Entries taken from a collection

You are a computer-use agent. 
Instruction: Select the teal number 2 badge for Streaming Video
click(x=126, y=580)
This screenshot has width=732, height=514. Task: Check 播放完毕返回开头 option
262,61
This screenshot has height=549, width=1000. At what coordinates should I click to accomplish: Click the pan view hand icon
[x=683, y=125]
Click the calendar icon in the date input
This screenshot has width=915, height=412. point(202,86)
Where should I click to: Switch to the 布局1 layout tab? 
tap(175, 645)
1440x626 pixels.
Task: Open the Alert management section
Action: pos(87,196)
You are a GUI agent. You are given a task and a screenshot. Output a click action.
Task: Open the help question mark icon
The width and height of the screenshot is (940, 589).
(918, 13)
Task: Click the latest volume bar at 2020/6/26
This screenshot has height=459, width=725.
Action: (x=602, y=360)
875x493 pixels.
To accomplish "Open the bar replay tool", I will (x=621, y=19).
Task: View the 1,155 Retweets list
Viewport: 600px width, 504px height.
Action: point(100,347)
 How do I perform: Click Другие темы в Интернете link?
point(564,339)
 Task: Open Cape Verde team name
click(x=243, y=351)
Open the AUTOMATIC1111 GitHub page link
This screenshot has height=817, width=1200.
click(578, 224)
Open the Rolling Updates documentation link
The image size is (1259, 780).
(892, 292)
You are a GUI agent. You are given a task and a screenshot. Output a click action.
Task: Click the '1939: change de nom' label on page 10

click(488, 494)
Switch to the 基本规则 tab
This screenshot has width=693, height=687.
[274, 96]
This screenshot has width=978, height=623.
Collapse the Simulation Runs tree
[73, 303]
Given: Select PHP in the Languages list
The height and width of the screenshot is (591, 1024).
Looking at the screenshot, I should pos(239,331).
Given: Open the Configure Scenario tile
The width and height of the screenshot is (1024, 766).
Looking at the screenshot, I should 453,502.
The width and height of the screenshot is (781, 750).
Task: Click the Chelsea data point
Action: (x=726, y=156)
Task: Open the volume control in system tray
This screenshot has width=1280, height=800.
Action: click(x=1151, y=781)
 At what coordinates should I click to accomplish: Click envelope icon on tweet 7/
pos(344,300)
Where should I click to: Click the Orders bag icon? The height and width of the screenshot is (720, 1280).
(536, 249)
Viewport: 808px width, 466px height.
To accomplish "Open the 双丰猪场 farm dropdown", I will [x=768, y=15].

- Task item -
Across the data, find each line that has "list" in it and copy that line.

- Exercise answer -
Task: View the 1,155 Retweets list
Given: Select PHP in the Languages list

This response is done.